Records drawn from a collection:
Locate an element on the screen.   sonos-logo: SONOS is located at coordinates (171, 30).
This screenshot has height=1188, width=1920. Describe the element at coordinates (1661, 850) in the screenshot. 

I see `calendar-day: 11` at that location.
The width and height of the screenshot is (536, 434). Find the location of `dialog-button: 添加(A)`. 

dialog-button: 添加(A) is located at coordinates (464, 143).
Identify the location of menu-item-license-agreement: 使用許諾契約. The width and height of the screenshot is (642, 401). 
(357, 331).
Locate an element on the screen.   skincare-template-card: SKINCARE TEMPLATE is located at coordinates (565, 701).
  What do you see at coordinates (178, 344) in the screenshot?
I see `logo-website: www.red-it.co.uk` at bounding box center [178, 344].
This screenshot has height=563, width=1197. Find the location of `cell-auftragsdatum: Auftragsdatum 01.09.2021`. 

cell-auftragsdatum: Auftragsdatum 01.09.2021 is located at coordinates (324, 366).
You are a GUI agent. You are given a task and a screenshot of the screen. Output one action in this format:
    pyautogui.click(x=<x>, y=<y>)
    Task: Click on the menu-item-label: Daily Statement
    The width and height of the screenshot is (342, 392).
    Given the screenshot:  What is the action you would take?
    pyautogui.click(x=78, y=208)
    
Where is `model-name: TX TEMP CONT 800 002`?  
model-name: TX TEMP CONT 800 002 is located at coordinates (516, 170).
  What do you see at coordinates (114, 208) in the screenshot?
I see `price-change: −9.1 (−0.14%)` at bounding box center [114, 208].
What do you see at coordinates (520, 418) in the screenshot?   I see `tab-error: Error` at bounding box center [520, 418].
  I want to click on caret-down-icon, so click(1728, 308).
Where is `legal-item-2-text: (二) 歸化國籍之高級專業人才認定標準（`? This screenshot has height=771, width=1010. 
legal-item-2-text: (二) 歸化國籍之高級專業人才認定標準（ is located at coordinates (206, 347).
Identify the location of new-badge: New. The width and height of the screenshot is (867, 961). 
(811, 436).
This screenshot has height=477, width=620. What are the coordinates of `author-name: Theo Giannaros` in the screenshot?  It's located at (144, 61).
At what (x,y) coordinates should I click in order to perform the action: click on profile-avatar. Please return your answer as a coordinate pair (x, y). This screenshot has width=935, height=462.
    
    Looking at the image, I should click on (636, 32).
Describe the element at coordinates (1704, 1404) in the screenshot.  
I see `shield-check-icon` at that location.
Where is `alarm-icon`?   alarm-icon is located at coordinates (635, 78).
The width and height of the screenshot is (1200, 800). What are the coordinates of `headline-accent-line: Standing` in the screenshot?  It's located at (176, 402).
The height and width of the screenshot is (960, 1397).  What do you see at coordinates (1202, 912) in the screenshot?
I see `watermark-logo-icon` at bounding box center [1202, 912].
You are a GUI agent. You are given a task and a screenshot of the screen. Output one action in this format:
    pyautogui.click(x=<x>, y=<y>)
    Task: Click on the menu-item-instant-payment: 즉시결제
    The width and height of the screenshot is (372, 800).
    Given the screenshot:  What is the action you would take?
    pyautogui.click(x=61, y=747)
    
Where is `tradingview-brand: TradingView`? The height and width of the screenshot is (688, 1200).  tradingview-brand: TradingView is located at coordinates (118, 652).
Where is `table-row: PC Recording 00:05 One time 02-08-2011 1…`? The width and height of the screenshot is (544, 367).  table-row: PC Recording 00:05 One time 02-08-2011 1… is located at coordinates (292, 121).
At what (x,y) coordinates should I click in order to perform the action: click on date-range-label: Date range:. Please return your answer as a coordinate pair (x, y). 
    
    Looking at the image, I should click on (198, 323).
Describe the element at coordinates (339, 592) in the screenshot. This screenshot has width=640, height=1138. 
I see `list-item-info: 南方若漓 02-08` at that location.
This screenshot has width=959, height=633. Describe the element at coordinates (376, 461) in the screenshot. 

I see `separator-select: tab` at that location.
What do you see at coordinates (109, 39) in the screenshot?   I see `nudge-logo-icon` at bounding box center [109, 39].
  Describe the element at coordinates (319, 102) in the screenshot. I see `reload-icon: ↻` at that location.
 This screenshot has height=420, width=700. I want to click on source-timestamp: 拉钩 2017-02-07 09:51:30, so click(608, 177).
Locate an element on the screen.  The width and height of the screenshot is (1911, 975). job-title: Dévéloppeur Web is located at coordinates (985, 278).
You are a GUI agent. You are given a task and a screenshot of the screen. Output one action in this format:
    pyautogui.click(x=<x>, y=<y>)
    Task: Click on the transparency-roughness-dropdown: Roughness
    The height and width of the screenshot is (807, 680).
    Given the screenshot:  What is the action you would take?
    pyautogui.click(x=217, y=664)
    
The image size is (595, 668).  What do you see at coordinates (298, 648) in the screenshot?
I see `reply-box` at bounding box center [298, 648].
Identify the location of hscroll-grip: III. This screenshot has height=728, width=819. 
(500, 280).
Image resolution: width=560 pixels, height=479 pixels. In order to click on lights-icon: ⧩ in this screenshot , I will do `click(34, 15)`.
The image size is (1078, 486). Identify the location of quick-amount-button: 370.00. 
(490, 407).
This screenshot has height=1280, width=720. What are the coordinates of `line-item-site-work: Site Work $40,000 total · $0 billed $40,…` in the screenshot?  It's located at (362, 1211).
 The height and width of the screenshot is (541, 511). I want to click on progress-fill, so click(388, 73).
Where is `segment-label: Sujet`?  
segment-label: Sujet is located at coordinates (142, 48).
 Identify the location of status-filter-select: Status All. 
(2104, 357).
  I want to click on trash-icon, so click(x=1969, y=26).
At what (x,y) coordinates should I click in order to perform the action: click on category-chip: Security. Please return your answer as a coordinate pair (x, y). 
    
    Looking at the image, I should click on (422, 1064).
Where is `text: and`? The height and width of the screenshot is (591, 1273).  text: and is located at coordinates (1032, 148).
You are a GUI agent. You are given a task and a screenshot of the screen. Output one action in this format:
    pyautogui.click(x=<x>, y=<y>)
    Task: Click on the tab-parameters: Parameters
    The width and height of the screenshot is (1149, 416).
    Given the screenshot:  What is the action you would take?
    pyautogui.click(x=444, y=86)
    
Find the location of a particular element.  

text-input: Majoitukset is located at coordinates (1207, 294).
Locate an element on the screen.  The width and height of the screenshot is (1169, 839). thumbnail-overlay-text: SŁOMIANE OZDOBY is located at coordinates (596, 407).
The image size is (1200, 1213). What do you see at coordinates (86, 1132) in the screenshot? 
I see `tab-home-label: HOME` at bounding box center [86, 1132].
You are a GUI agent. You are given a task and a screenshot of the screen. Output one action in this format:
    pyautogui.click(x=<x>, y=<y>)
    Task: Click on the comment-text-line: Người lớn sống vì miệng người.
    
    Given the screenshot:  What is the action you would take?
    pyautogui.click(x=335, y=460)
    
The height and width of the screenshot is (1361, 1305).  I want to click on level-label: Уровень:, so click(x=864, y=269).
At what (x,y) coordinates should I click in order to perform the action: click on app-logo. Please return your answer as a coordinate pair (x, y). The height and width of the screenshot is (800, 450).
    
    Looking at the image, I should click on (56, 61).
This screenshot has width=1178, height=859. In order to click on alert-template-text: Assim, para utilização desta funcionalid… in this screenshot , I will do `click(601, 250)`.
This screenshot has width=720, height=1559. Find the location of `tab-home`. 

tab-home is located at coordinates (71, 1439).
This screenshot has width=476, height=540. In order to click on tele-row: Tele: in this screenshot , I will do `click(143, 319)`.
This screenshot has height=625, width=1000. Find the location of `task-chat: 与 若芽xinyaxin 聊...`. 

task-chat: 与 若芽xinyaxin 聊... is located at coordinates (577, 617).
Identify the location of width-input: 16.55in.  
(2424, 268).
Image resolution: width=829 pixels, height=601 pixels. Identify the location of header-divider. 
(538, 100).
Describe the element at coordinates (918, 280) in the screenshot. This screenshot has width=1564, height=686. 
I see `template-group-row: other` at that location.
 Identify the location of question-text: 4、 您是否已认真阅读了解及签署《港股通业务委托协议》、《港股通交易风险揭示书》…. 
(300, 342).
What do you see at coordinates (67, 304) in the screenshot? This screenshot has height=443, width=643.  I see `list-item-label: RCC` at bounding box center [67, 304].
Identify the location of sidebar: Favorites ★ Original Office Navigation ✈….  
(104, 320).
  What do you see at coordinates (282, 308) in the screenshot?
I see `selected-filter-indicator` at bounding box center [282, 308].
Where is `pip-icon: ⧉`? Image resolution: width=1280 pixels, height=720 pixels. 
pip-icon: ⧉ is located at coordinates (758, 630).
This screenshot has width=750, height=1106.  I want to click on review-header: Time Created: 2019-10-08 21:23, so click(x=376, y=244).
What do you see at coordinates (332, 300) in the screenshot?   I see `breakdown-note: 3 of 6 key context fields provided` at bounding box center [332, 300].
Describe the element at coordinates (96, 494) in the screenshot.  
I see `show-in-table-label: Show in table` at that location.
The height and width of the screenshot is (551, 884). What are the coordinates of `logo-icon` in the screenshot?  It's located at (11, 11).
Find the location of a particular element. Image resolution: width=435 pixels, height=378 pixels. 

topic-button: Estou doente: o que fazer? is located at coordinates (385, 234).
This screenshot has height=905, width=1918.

EXERCISE OBJECTIVE
Please repeat the stretch of items from the start through the line containing "(357, 331).", word for word.

FINISHED EXERCISE
Locate an element on the screen.   sonos-logo: SONOS is located at coordinates (171, 30).
This screenshot has height=1188, width=1920. Describe the element at coordinates (1661, 850) in the screenshot. 

I see `calendar-day: 11` at that location.
The width and height of the screenshot is (536, 434). Find the location of `dialog-button: 添加(A)`. 

dialog-button: 添加(A) is located at coordinates (464, 143).
Identify the location of menu-item-license-agreement: 使用許諾契約. The width and height of the screenshot is (642, 401). 
(357, 331).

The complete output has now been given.